__PROBLEM__: In the organic gardening post, quote the passage word for word, beginning at "When I first" and stopping after "to organic gardening.".

__SELECTED TEXT__:
============
Wild Grapes on the Ranch

Wild Grapes on the Ranch
Wild Grapes on the Ranch

Friday, May 6, 2011

3 keys to my organic garden

When I first started gardening organically I was armed only with books and magazines that swore it was not only possible but beneficial to garden with out chemicals and pesticides. As a gardener for many years using what it thought were the conveniences of chemicals it was hard to convince even myself that this was even remotely possible. However, now that I have been hard at it for the last 6 years I feel like I have a pretty good handle on what I believe to be the 3 keys to organic gardening.
============
__ENTRIES SHOWN__:
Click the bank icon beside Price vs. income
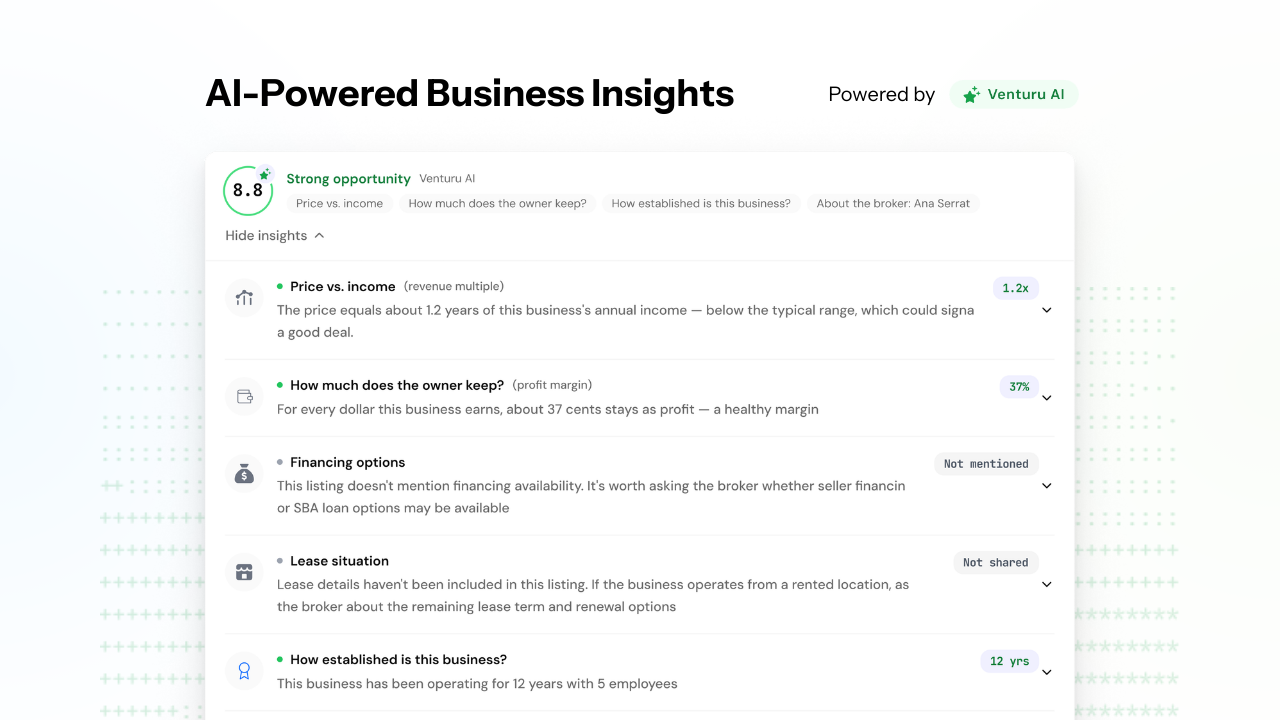1280x720 pixels. pyautogui.click(x=244, y=297)
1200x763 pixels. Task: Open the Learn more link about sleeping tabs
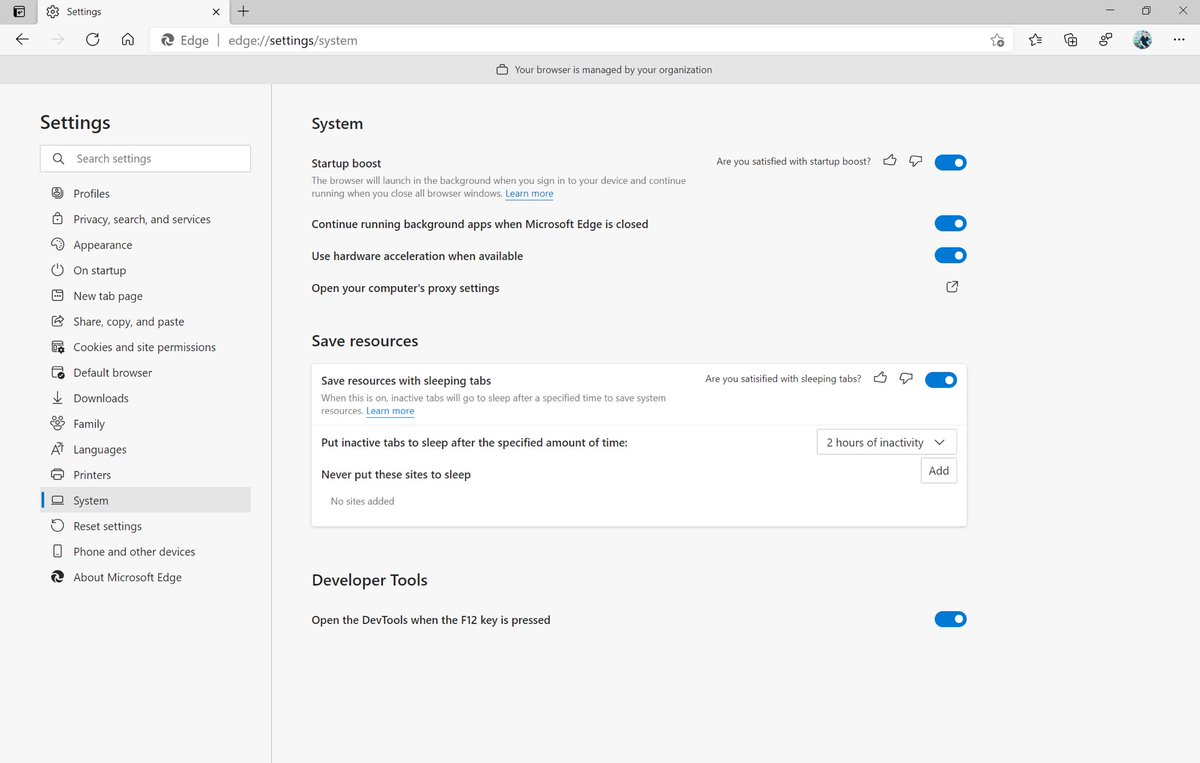pyautogui.click(x=390, y=410)
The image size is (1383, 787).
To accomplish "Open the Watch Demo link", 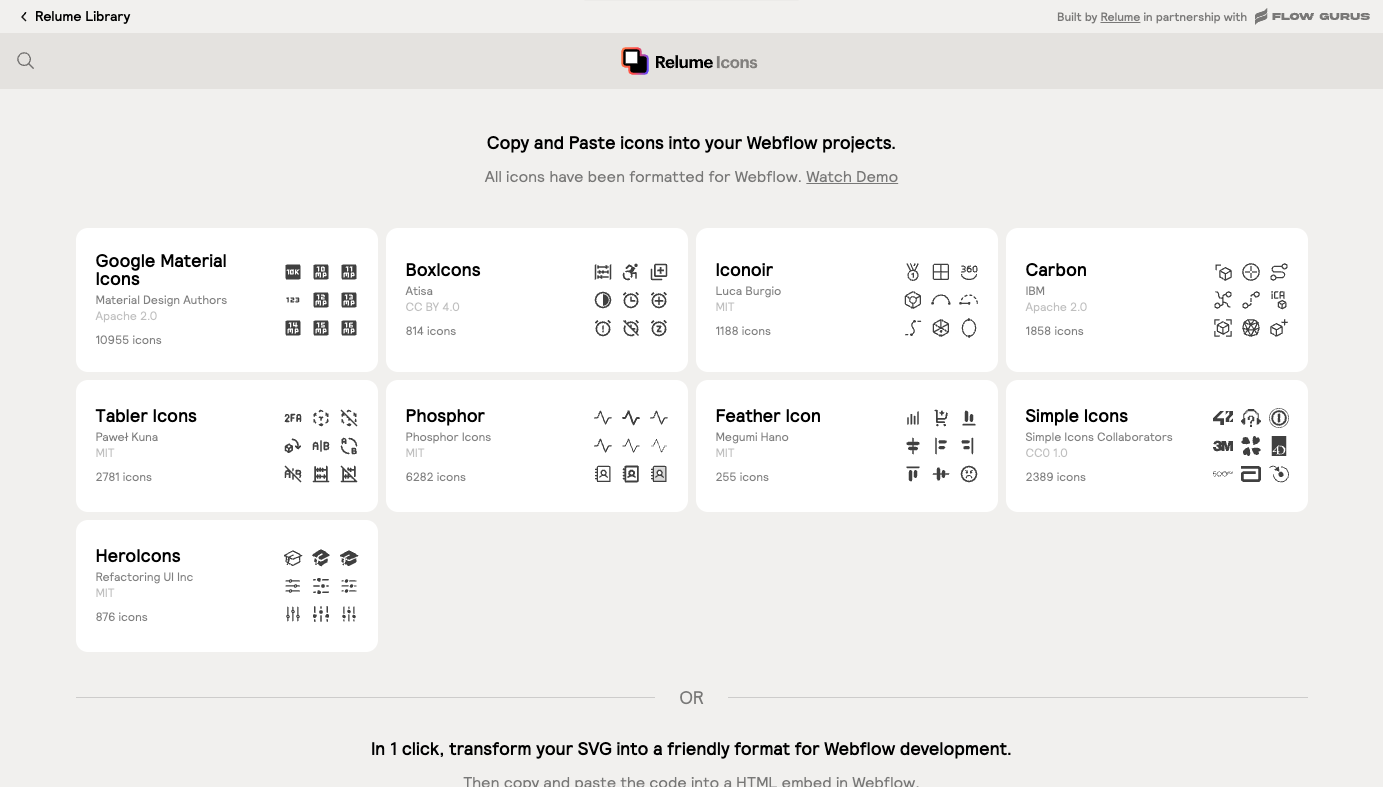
============
__EXPECTED ANSWER__:
When I first started gardening organically I was armed only with books and magazines that swore it was not only possible but beneficial to garden with out chemicals and pesticides. As a gardener for many years using what it thought were the conveniences of chemicals it was hard to convince even myself that this was even remotely possible. However, now that I have been hard at it for the last 6 years I feel like I have a pretty good handle on what I believe to be the 3 keys to organic gardening.